### Goal
Extract the passage of the thread on photoshopped puppy pictures from "I hope they" up to and including "(Nov 23, 2010)", word for word.

### Selected excerpt
Someone else on here posted about them photo shopping the eyes to make them look bigger. That puppy you are refering too doesnt even look real...and its not even cute.


----------



## *Chloe* (Feb 6, 2006)

keep seeing people post something like this on facebook they look well photoshopped


----------



## tricializ (Jun 1, 2010)

I hope they are because if not, there is something radically wrong. LOL Can you tell that I have had way too much time on my hands today? We have had the stomach flu come through our house and are all taking our turn. ugh.


----------



## Eclipsica (Nov 23, 2010)

I wonder who their market is.


----------



## Chiboymom (Jul 8, 2009)

Strange looking...photoshopped or not.


----------



## tricializ (Jun 1, 2010)

Eclipsica said:


> I wonder who their market is.


Oh, it's probably the typical one. You know the type. The ones who want THE most expensive of everything they buy so they can use it as a pricey accessory.. Because you know, the more you pay for your dog, surely the better it is.


----------



## Chihuahuasloveme (Jan 8, 2010)

OMG those dogs look like porcelain statues creepy looking! Major scam


----------



## cherper (May 8, 2009)

Those pics look phonied up. They eyes on the chi and maltese look fake..like black button eyes. eeerie


----------



## ProudChiDad (Jan 23, 2011)

yup fake...I just looked at one where I could see that part of the background was messed up right behind one of their "big eyes" - photoshopped for sure.


----------



## flippedstars (Dec 16, 2009)

Keep in mind, I'm just being an @$$...Oakley says..


----------



## Ivy's mom (Feb 15, 2008)

Rofl....that is too funny. Omg those pups look like something from outer space!




flippedstars said:


> Keep in mind, I'm just being an @$$...Oakley says..


----------



## flippedstars (Dec 16, 2009)

How bout meee?


----------



## Chiboymom (Jul 8, 2009)

flippedstars said:


> Keep in mind, I'm just being an @$$...Oakley says..


hahaha, this is so funny!


----------



## flippedstars (Dec 16, 2009)

LOL keep in mind I have ZERO graphic editing skills, and the one of Asia is almost believable! It pisses me off they are trying to sell those are real!??!!

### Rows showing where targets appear
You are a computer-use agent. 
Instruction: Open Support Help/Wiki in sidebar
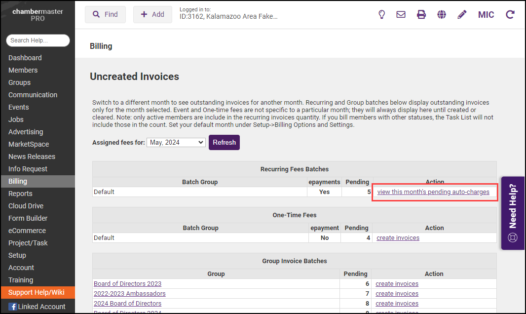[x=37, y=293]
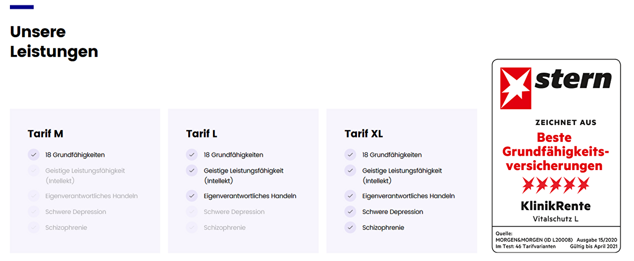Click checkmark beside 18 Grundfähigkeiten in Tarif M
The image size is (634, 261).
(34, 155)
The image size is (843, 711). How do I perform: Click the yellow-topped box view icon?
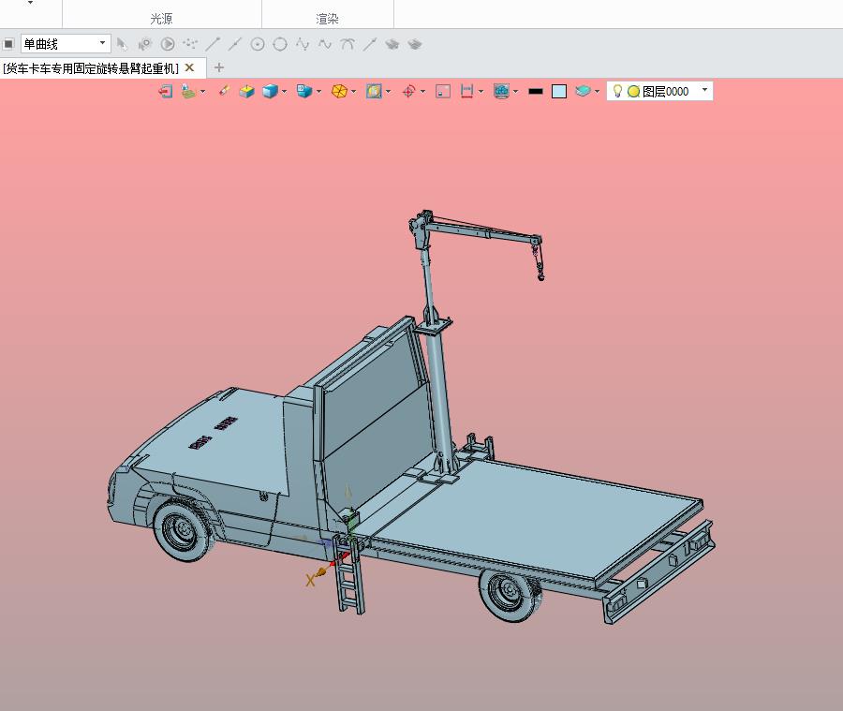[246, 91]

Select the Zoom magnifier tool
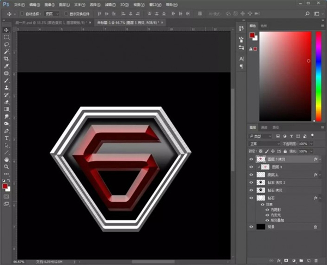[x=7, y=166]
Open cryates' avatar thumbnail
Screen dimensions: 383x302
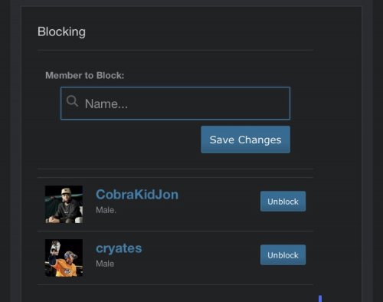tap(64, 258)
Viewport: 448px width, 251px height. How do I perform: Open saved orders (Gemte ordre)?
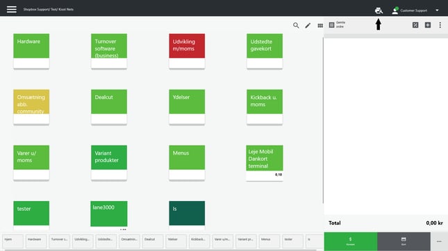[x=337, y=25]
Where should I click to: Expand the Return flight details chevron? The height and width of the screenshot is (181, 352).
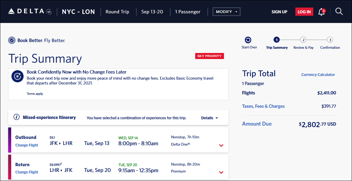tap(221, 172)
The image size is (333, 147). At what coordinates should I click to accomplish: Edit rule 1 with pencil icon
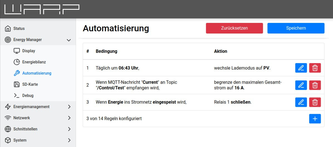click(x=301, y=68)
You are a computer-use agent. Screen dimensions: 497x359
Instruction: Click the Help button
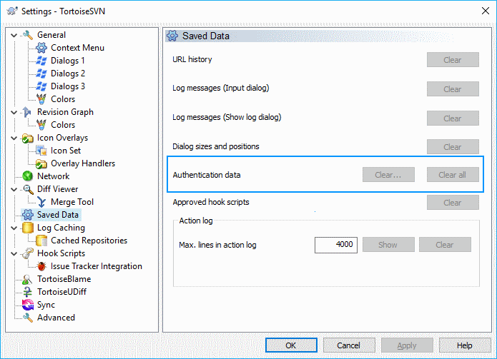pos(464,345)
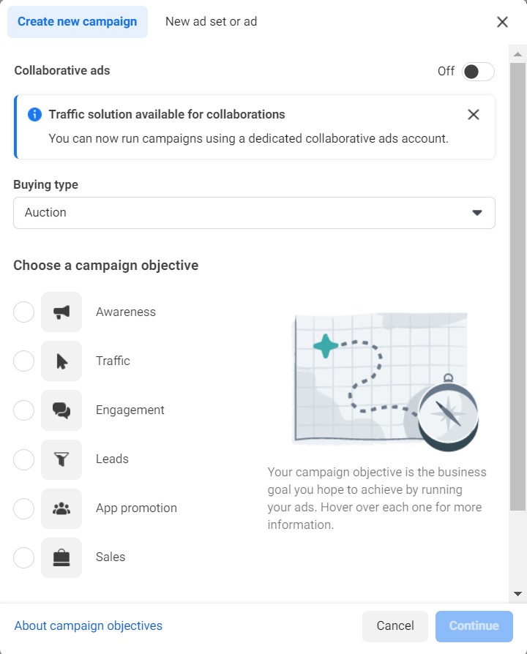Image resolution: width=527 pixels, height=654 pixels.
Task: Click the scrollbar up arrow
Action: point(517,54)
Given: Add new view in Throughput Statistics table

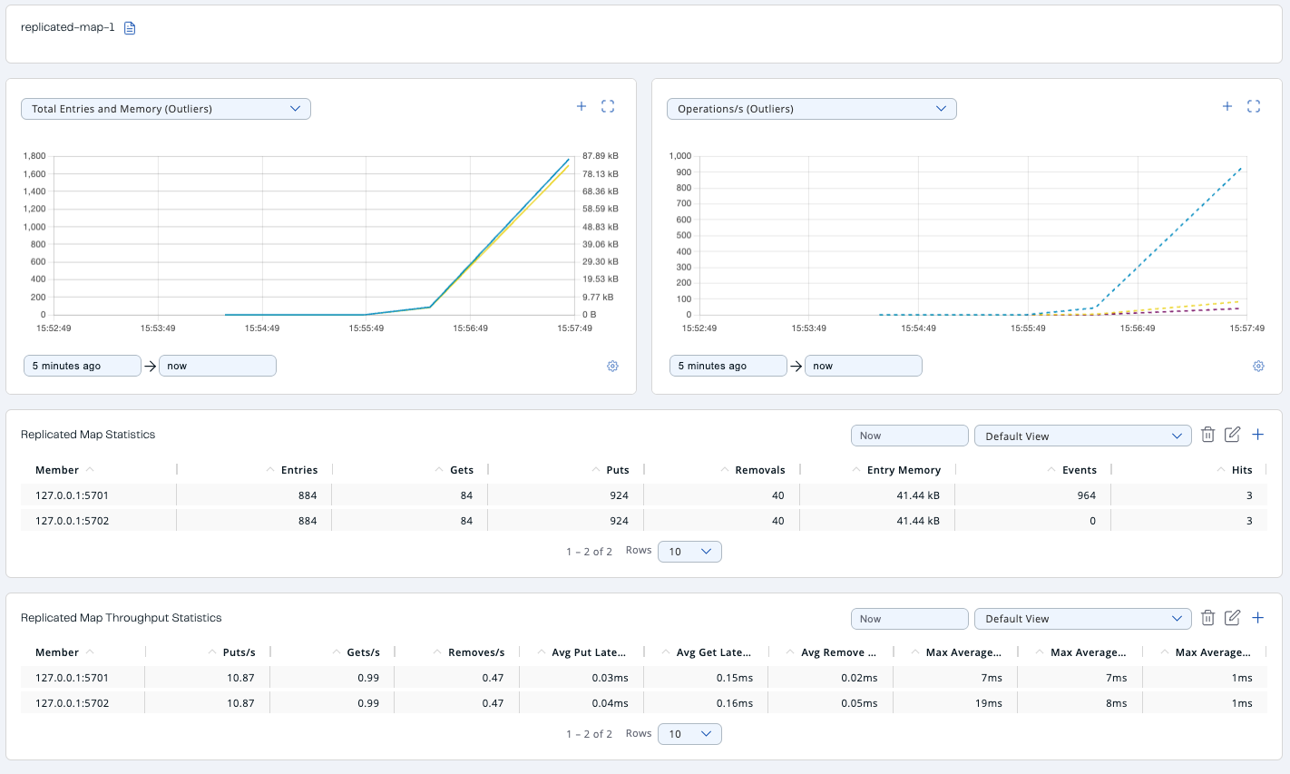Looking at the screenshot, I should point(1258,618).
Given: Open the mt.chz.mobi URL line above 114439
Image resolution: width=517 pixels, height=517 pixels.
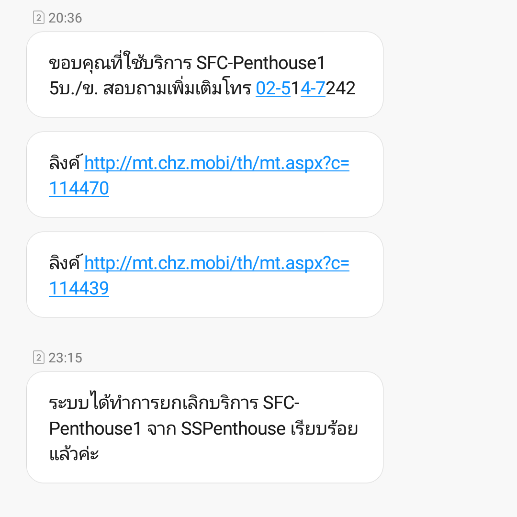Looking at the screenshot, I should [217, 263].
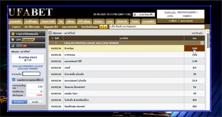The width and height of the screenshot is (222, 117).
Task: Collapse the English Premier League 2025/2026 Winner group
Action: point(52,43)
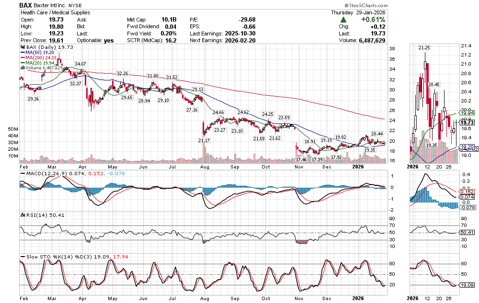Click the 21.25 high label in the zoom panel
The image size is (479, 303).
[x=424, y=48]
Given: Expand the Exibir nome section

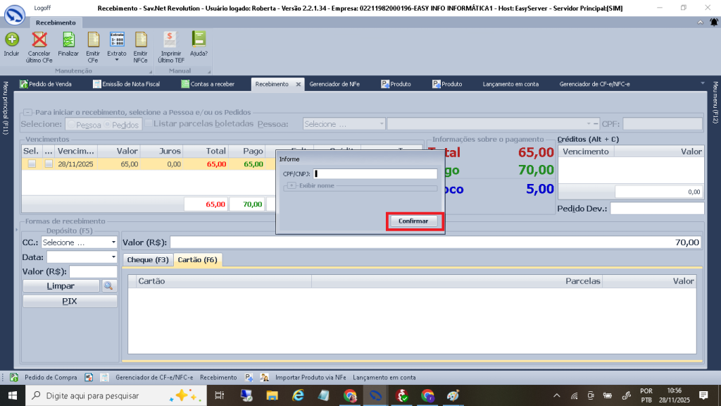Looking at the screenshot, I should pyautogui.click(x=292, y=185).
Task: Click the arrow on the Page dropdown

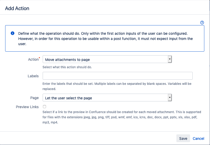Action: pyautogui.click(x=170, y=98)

* * *

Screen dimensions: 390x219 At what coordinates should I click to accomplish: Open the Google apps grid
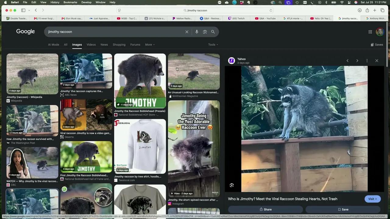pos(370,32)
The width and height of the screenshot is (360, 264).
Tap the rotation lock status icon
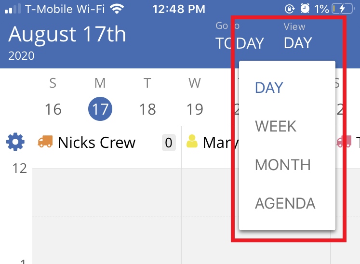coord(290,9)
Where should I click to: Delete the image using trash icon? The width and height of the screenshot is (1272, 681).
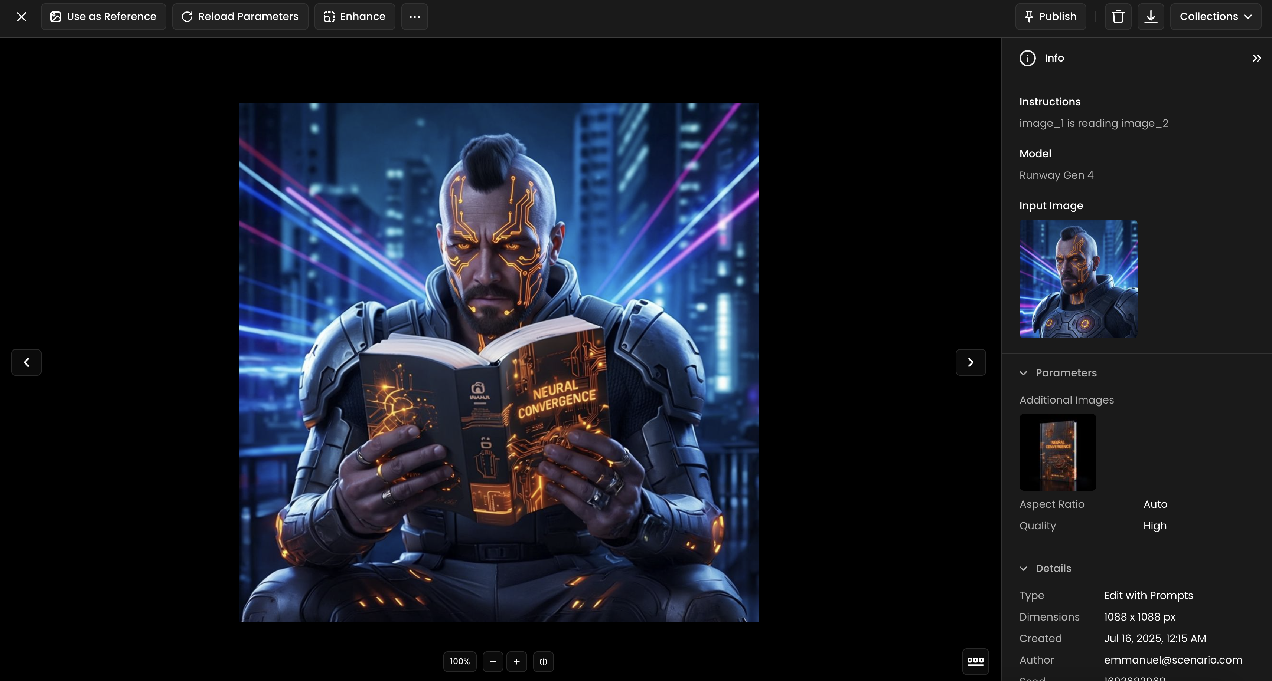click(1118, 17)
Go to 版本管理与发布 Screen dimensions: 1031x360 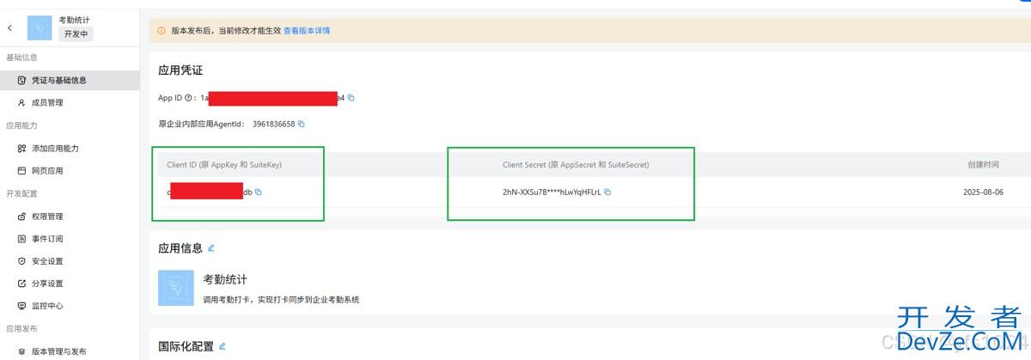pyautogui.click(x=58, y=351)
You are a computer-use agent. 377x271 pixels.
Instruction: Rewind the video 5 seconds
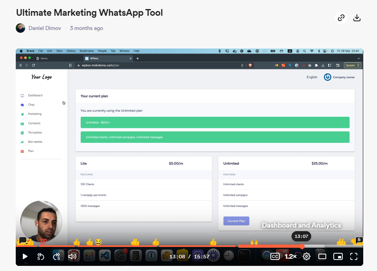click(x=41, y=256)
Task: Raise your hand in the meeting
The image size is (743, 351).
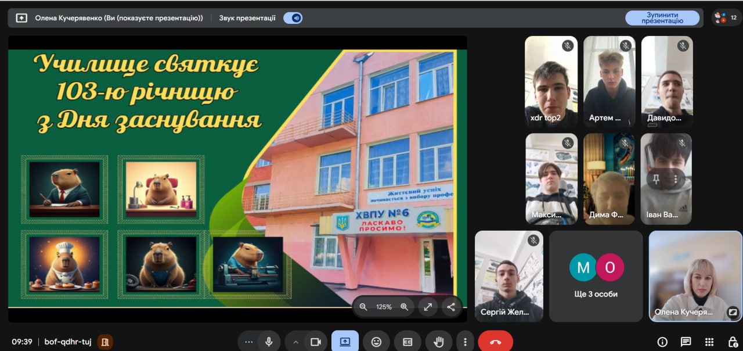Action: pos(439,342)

* * *

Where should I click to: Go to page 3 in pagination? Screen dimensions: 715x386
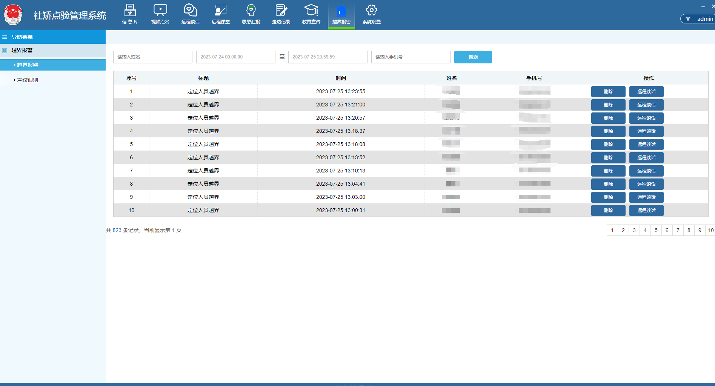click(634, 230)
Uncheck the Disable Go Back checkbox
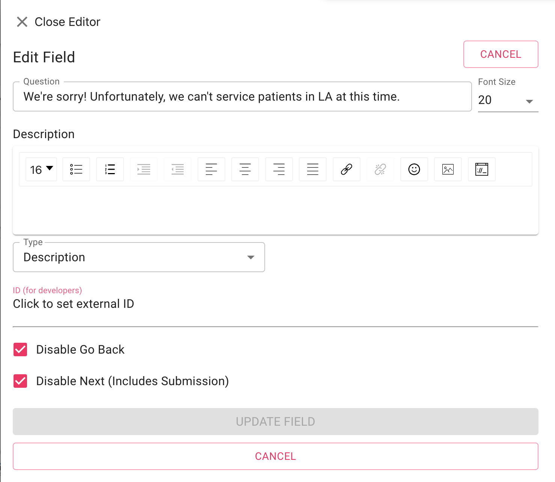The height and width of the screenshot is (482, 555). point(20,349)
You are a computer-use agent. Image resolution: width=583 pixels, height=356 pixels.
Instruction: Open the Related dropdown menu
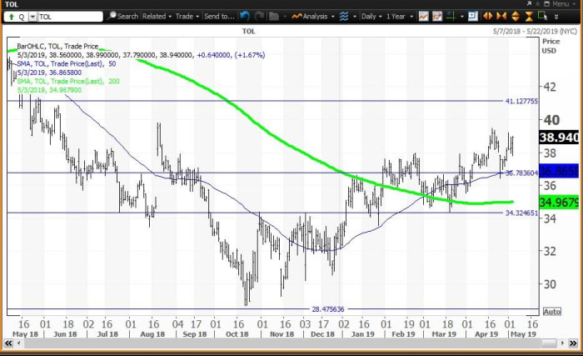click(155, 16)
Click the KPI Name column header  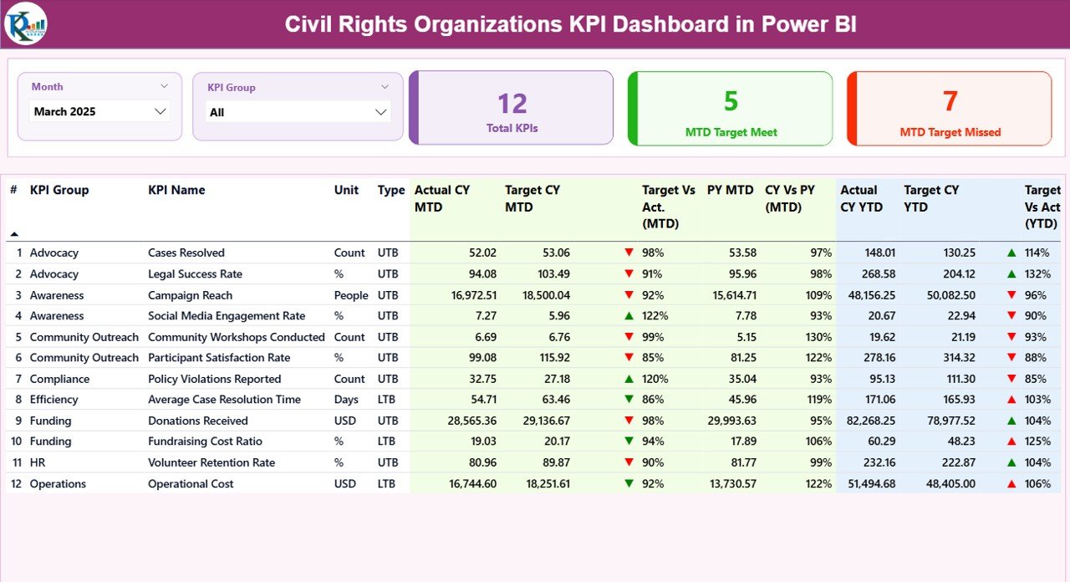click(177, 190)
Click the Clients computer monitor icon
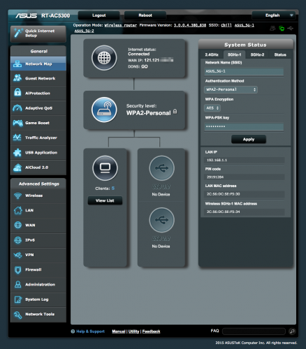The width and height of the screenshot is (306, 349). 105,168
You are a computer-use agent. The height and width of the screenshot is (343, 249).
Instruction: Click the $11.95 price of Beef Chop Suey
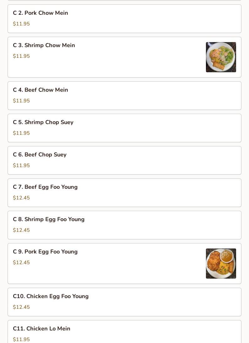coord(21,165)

### Response for this exercise
I hope they are because if not, there is something radically wrong. LOL Can you tell that I have had way too much time on my hands today? We have had the stomach flu come through our house and are all taking our turn. ugh.


----------



## Eclipsica (Nov 23, 2010)